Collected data
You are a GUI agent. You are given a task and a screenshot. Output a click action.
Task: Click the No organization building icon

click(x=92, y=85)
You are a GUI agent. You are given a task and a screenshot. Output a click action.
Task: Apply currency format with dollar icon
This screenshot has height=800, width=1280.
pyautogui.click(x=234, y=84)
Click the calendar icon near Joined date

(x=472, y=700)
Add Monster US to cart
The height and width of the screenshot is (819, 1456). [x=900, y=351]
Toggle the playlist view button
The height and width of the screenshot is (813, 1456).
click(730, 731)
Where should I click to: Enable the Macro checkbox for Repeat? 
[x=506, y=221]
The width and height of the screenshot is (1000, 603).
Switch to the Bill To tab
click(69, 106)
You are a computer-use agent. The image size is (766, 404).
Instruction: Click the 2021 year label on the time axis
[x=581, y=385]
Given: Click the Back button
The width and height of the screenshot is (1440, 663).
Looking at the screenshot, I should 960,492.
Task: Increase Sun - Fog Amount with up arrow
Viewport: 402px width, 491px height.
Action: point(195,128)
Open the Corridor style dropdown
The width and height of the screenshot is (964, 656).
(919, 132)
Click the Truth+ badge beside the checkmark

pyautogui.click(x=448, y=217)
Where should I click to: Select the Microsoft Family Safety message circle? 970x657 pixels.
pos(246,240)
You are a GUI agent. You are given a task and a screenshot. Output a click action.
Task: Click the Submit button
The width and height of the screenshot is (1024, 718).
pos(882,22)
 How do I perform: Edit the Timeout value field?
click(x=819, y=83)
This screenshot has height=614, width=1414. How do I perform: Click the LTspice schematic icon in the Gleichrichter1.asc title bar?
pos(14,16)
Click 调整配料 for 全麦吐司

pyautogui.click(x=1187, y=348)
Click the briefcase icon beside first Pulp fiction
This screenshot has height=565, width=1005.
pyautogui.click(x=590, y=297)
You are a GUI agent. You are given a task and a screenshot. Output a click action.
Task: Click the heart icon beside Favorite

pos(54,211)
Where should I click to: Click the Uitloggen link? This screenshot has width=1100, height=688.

Work item
In the entries above, find the line with "The width and height of the screenshot is (1440, 663)." and the line with "Task: Increase Sun - Fog Amount with up arrow", then set down exactly those two and every line between them, nothing else.

Worked solution
The width and height of the screenshot is (1440, 663).
Looking at the screenshot, I should 960,492.
Task: Increase Sun - Fog Amount with up arrow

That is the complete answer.